Context:
I am using a transformer for time series prediction.
The target and predicted tensors are both of size (8, 10, 181) which represents (batch_size, number of predictions, no. of elements in vector), where the last dimension is a 181-element vector representing the energy distributed across angles from 0-180. It is basically a heatmap of energy spread across 180 degrees. Each timestamp in this series has a heatmap vector associated with it.
If the target vector is [0, 0, 1, 0, 0], then from the following two predicted vectors, the first one is more ‘similar’ to the target than the second.
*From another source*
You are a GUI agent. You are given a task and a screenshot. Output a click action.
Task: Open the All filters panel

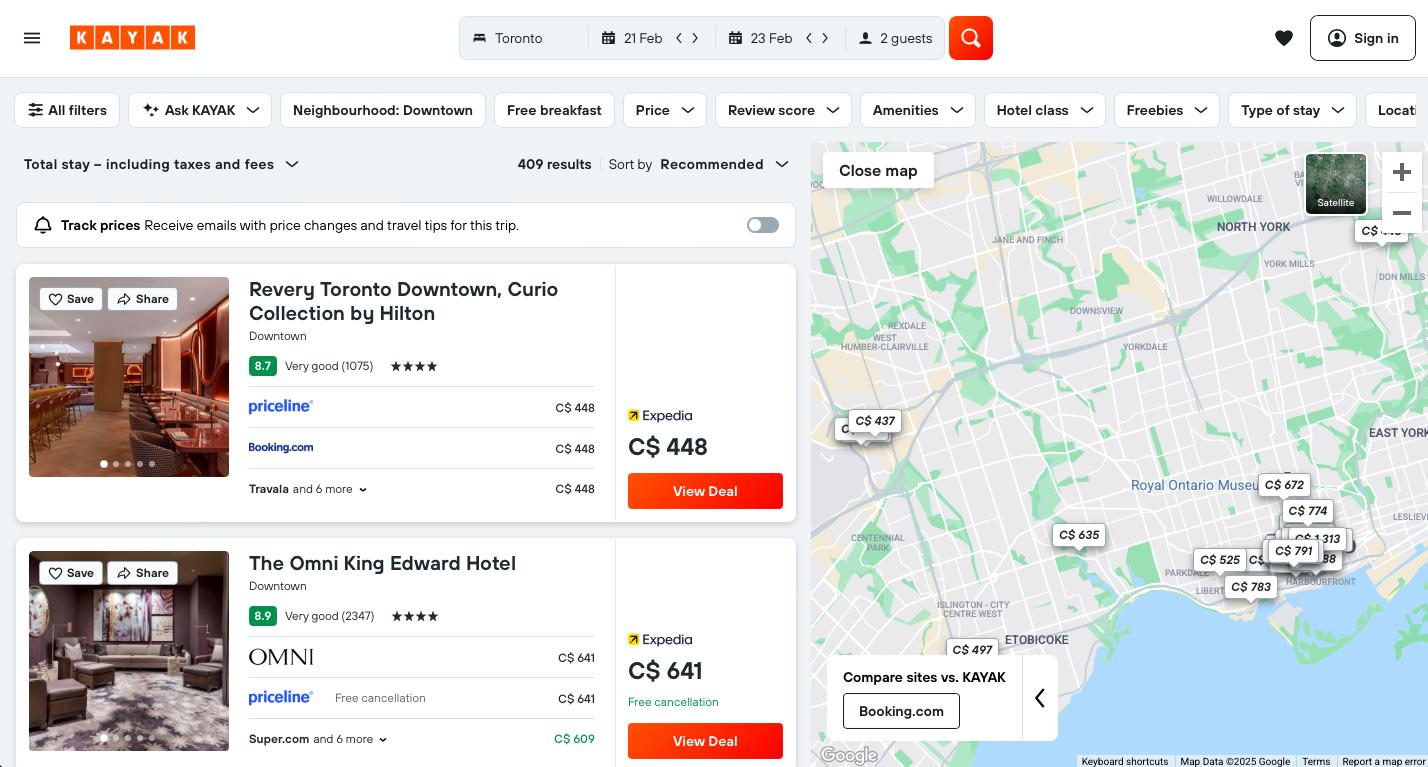point(67,110)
1st prediction–> [0, 1, 0, 0, 0]
2nd prediction–> [1, 0, 0, 0, 0]
The actual vectors look like this:
0.27,0,0,0,0,0,0,0,0,0,0,0,0,0,0,0,0,0,0,0,0,0,0,0,0,0,0,0,0,0,0,0,0,0,0,0,0,0,0,0,0,0,0,0,0,0,0,0,0,0,0,0,0,0,0,0,0,0,0,0,0,0,0,0,0,0,0,0,0,0,0,0,0,0,0,0,0,0,0,0,0,0,0,0,0,0,0,0,0,0,0,0,0,0,0,0,0,0,0,0,0,0,0,0,0,0,0,0,0,0,0,0,0,0,0,0,0,0,0.0,0.0,0.0,0.0,0.0,0.0,0.0,0.0,0.0,0.0,0.0,0.0,0.0,0.0,0.0,0.0,0.0,0.0,0.0,0.0,0.0,0.0,0.0,0.0,0.0,0.0,0.0,0.0,0.0,0.0,0.0,0.0,0.0,0.0,0.0,0.0,0.0,0.0,0.0,0.0,0.0,0.0,0.0,0.0,0.0,0.0,0.0,0.0,0.0,0.0,0.0,0.0,0.0,0.0,0.0,0.0,0.0,0.0,0.0,0.0,-27.858261076760662,-11.692805944935555,0.0,0.0
While the vectors here are sparse, this may not always be the case depending on how the energy is distributed. Moreover, I have found that the initial predictions by the transformer contains non-zero values in almost all the elements.
The predicted and target vectors need to be similar in terms of magnitude and position for the model to be able to predict the heatmap for future timestamps in the time series.
Dot product, cosine similarity, and MSE, won’t work for this use case by themselves, so I thought to combine them.
I am using a combination of MSE loss and cosine similarity as follows in a custom loss function with a goal to minimise the MSE loss and maximise the cosine similarity. The cumulative sum operation is being done to aid the calculation of the cosine similarity.
import torch
import torch.nn as nn
class Custom_Loss(nn.Module):
"""
Class containing an implementation of a custom loss function.
"""
# Define cosine similarity and MSE as class variables.
cos = nn.CosineSimilarity(dim=-1) # Dim = -1 as our tensor is (batch_size, preds, len_heatmap)
mse = torch.nn.MSELoss()
def __init__(self) -> None:
"""
Constructor for custom_loss class
"""
super(Custom_Loss, self).__init__()
def forward(self, predicted, target):
"""
Custom loss function that combines cosine similarity
and MSE as:
Loss = (w1 * MSE Loss) / (w2 * Cosine Similarity)
Where: Mean of MSE and COS_SIM are used over length=no_of_preds.
"""
# Define weights for functions for Cos and MSE.
w1 = 1
w2 = 10
# Apply cumulative sum to both tensors and calculate loss.
cos_sim = torch.abs(self.cos(torch.cumsum(predicted, dim=-1), torch.cumsum(target, dim=-1))).mean()
mse_loss = self.mse(torch.cumsum(predicted, dim=-1), torch.cumsum(target, dim=-1))
loss = (w1 * mse_loss) / (w2 * cos_sim)
return loss
Problem:
After trying to train the transformer based on this loss function, I found that the training loss was high but kept decreasing, while the validation loss remained high throughout the training run. Varying the batch size and learning rates has also not changed things.
Questions:
- Are there any flaws with how this is written?
- Is this a reasonable approach to writing a loss function for the goal stated above?
- Would autograd be able to work with this when I do loss.backward()?
- Finally, for the model/use case I have described, is this a good enough loss function? Any suggestions regarding a better loss function are also welcome.